Als im Frühjahr Millionen Deutsche ins Homeoffice geschickt wurden und man den Kollegen fortan nur als Gesichter vor Bücherregalen auf dem Bildschirm begegnete, war das wie ein großes soziales Experiment. Zwei Wissenschaftler, die das Verhalten, die Gefühle, die Produktivität der Deutschen im Homeoffice seither untersuchten, sind Florian Kunze und Sophia Zimmermann von der Universität Konstanz.
Die ersten Ergebnisse der Doktorandin und des Professors sind jetzt da. Ist das Homeoffice die Zukunft, das bessere Arbeiten? Die Daten liefern ein differenziertes Bild.
Weniger produktiv und erschöpfter
Rund 700 Personen sind zwischen März und Oktober zu verschiedenen Zeitpunkten befragt worden. Eine zentrale These der Studie ist die: Diejenigen, die aus dem Homeoffice zurückkehrten, waren zurück im Unternehmen etwas weniger produktiv und erschöpfter als die Gruppe, die im Homeoffice geblieben war.

> _Zu erstellen_
Gib aus dem Text über das Homeoffice den Abschnitt von „Als im Frühjahr“ bis „der Universität Konstanz.“ wortgetreu wieder. Die Einträge sind eigenständiges Material und gehören nicht zum Text.

> _Rohdaten_
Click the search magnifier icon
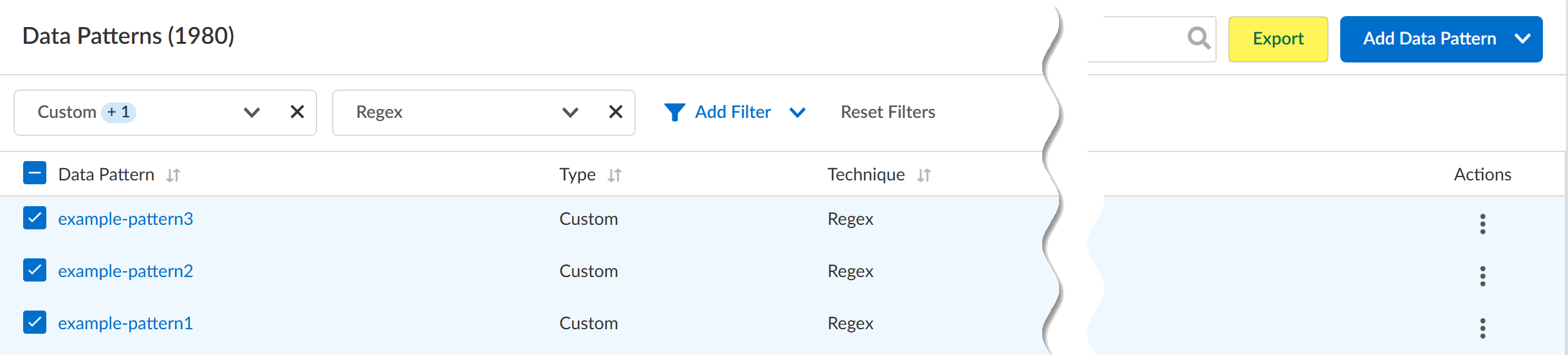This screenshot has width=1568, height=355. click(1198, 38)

==

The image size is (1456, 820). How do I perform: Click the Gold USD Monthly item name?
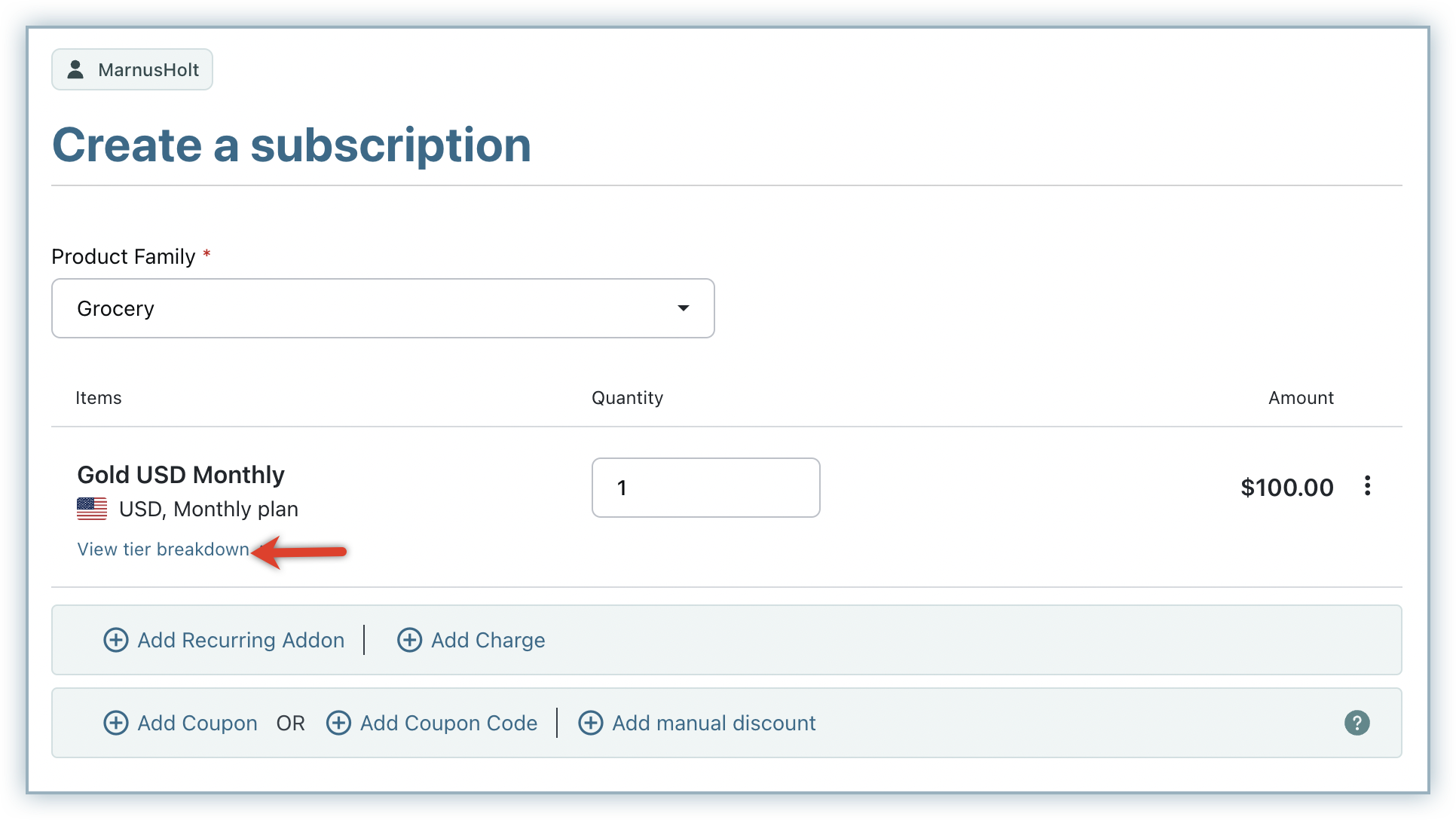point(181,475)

---

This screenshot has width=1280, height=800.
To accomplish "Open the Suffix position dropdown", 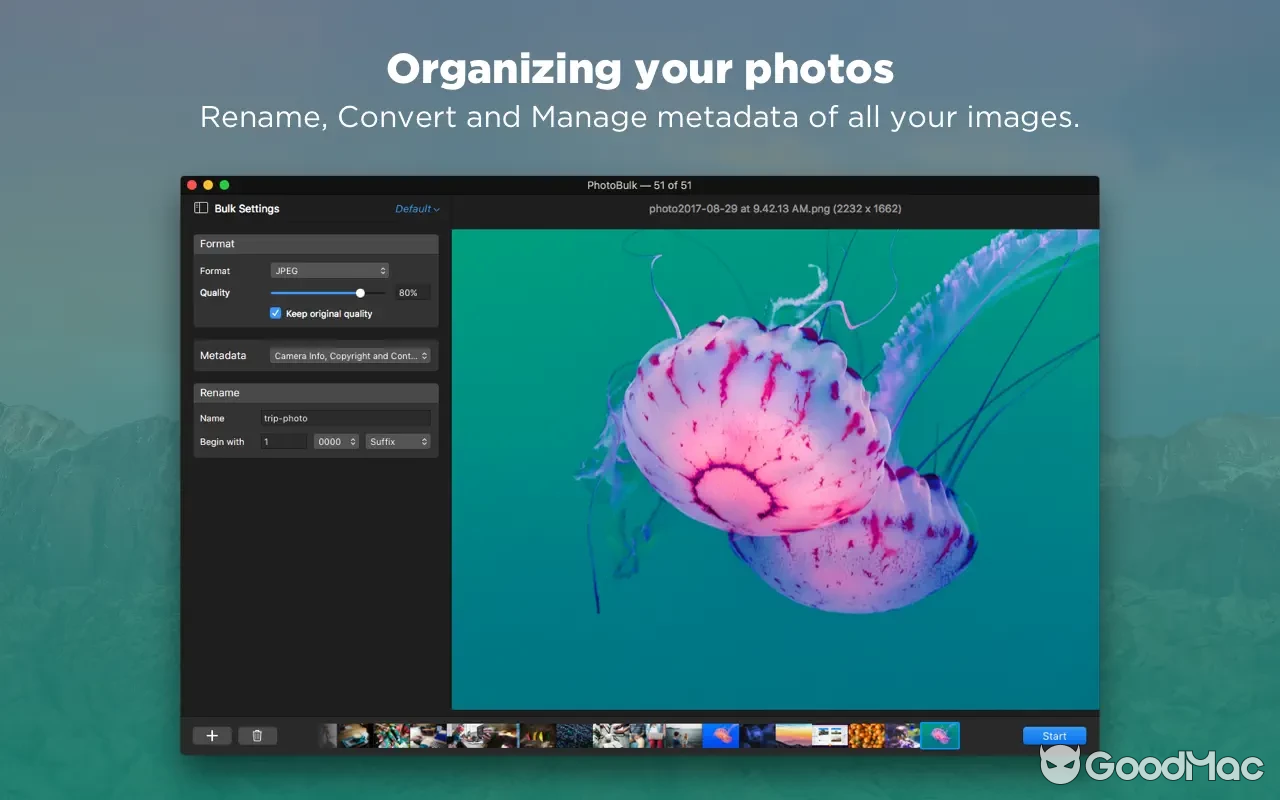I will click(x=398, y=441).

> _Lösung_
Als im Frühjahr Millionen Deutsche ins Homeoffice geschickt wurden und man den Kollegen fortan nur als Gesichter vor Bücherregalen auf dem Bildschirm begegnete, war das wie ein großes soziales Experiment. Zwei Wissenschaftler, die das Verhalten, die Gefühle, die Produktivität der Deutschen im Homeoffice seither untersuchten, sind Florian Kunze und Sophia Zimmermann von der Universität Konstanz.